» **Passage**:
Adapting what Chief Justice Herron said in EMI (Australia) Limited v Bes (1970) 44 WCR 114 at 119:

It is not incumbent upon the people who want action, upon whom the onus rests, to produce evidence from experts which proves that their contention is correct. Science may say in individual cases that there is no possible connection between the events and the consequence in which case, of course, if the facts stand outside an area in which common experience can be the touchstone, then the judge cannot act as if there were a connection. But if science is prepared to say that it is a possible view, then in my opinion the judge, after examining the non-expert evidence, may decide that there is a probable connection. It is only when science completely denies the possibility of any such connection that the judge is not entitled to act on his own intuitive reasoning.

This approach has been resoundingly endorsed by such outstanding legal scholars as Mr Justice Glass in the New South Wales Court of Appeal, and our current Chief Justice, Justice Spigelman. The law also requires that expert opinion must truly be expert, it must be non-partisan and it must expose its reasoning processes to popular scrutiny.

If a Court were to determine a case about human induced climate change on these principles it would examine, first, whether or not the scientific evidence allowed for the possibility of human activity contributing to overall levels of greenhouse gas. That having been established then the court would determine whether or not there is a probable connection - more likely than not - by looking at the scientific evidence in conjunction with other relevant facts bearing on the issue, like what’s actually happening.

Many, if not most, reputable scientists actually engage in similar processes although they tend to apply a more rigorous approach in the sense of applying tenets of scientific, mathematical and statistical processes to determining "facts". They still draw inferences, but like judges they can't rely on conjectures or guesses.

An excellent example of this approach by scientists is an article published in Nature in 2001. The authors analysed changes in the spectra of longwave radiation as measured by orbiting spacecraft and concluded that their analysis provided "direct experimental evidence for a significant increase in the earth's greenhouse effect that is consistent with concerns over radiating forcing of climate". The paper makes compelling reading, and I'm not aware of the author's approach having been demonstrated to be unsound or unscientific.

In the climate change “debate”, however, the argument tends to be aimed at specific end events and not at the more important basic premises. For example, it’s probably impossible to say with certainty that events like the Black Saturday bushfires or Hurricane Katrina were directly “caused” by greenhouse gas emissions, but it is a scientific certainty that rising greenhouse gas emissions are changing and will change our climate.

» **Data section**:

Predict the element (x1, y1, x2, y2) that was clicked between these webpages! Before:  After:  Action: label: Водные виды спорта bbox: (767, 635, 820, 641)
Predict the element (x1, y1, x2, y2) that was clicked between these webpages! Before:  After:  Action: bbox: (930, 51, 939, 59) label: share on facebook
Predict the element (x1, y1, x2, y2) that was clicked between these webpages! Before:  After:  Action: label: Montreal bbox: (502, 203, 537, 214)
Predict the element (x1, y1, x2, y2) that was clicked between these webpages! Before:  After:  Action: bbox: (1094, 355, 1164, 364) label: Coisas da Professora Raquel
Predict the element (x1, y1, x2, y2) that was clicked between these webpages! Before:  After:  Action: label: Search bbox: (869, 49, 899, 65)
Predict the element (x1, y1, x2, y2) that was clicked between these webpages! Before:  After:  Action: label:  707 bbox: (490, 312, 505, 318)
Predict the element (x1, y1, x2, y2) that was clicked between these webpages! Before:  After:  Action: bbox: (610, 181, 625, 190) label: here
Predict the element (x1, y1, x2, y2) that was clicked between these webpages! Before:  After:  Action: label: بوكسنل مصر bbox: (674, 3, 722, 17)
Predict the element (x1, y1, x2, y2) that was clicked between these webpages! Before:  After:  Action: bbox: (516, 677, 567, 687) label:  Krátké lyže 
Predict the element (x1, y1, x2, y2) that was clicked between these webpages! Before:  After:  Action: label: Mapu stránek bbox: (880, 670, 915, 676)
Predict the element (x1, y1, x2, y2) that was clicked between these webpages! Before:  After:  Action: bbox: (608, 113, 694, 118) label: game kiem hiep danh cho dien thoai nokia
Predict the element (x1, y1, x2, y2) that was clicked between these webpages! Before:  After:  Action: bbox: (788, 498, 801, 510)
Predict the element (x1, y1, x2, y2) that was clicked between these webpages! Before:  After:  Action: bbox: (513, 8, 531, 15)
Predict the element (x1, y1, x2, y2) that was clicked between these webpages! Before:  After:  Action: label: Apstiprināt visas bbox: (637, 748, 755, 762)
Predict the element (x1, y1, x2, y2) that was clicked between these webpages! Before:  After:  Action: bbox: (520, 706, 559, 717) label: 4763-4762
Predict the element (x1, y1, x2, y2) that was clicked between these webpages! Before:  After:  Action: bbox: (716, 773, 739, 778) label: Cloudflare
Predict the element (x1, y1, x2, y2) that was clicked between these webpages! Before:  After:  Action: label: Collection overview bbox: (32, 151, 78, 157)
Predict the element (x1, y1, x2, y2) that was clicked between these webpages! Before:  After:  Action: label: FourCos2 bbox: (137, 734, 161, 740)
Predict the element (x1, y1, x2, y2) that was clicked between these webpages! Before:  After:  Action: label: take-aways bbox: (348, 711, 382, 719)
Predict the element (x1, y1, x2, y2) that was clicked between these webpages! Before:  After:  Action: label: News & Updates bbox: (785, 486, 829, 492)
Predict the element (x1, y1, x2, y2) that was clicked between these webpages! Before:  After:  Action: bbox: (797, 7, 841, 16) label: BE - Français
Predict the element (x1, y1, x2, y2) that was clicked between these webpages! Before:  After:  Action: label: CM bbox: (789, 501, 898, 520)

» **Things to do**:
1. Summarize the passage in two sentences.
2. Transcribe the part of the passage that begins at the words "An excellent example" and stops after "unsound or unscientific.".
The items come from a separate source.

» **Response list**:
1. The passage cites a legal principle holding that a judge may find a probable connection between events and a consequence if science accepts it as a possible view, and may not act on intuitive reasoning only when science completely denies any such connection. Applied to human-induced climate change, a court would first ask whether the scientific evidence allows for human activity contributing to greenhouse gas levels, and while events like the Black Saturday bushfires or Hurricane Katrina probably cannot be said with certainty to have been caused by emissions, the passage states that rising greenhouse gas emissions are changing and will change the climate.

2.
An excellent example of this approach by scientists is an article published in Nature in 2001. The authors analysed changes in the spectra of longwave radiation as measured by orbiting spacecraft and concluded that their analysis provided "direct experimental evidence for a significant increase in the earth's greenhouse effect that is consistent with concerns over radiating forcing of climate". The paper makes compelling reading, and I'm not aware of the author's approach having been demonstrated to be unsound or unscientific.